Kullen Yurchak: Southern Lehigh’s Karate Kid
Normally when people think of sports in high school, they think of football, track and field, basketball, and field hockey, to name a few. You may not expect someone to be highly trained in a martial art. Senior Kullen Yurchak is, and he happens to be a black belt in Shotokan Karate.
“I started Shotokan Karate- that was my first [martial art] – when I was in fifth grade, so it’s been almost seven years now, and then a couple of years into training that I picked up kickboxing for about a year and then Jiu-Jitsu for a summer and then probably eight months after that,” Yurchak said, “But lately it’s just been Shotokan.”
Shotokan is a Japanese discipline of karate founded in 1938 by Gichin Funakoshi, and is developed from many martial arts into the tough, hard-hitting style it is today.
“Korean arts tend to focus more on kicks, Chinese arts [really flow], with big motions rather than hard, fast, rigid strikes and Shotokan, within the Karate umbrella, is more technical, deep stances, more power sort of things. It’s called a ‘hard style,’” said Yurchak.
Yurchak has been competing with Reality Martial Arts for about five years now, and while he doesn’t compete much at the state or national level, he has plenty of competitive experience under his black belt.
“We don’t really go to big events…but in the fall or spring we’ll have two or three tournaments, and I’ll try and go to as many as I can,” he said. “We typically do pretty well.”
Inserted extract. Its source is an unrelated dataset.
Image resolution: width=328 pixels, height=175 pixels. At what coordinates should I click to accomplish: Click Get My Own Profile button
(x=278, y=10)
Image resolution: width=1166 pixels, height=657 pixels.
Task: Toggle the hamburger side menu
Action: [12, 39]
Yurchak said that he prefers the Shotokan tournaments, which are a lot more fun because it’s people that train like he does, so it’s a lot heavier competition, a lot more hard hitting.
“Then there are open tournaments where you fight more Korean styles, which is more mainstream nowadays, a lot more kicks, so you have to adapt differently,” he said.
But that still begs the question, why martial arts over more popular high school sports like football, track and field, or basketball?
“I tried out a lot of stuff when I was younger,” Yurchak said. “I tried lacrosse, I sucked at it, soccer, I tried out all sorts of things. But for some reason, I never could stick with anything.”
It was after a DARE (Drug Abuse Resistance Education) karate lesson in fifth grade that martial arts sparked his interest, so he did some research around the area, and it brought him to Reality Martial Arts in Quakertown.
“I like how it’s less focused on you in a team and more focused on yourself,” he said. “You can go there and do your own thing, make some friends, but work on improving yourself rather than worrying about the team and ‘oh, am I gonna let my team down?’ It’s always just up to you.”
While it seems like something that may take up a lot of time, Kullen still manages to balance his karate endeavors with school and his social life.
“We train like three times a week for about an hour each time, and then I go in earlier on Saturdays to help teach beginners, so it’s about four and a half to five hours a week,” he said. “It offers that outlet for me…this time that doesn’t take up too much of my day which is nice, some quick physical activity that I can set my mind to and get myself away from school and other things.”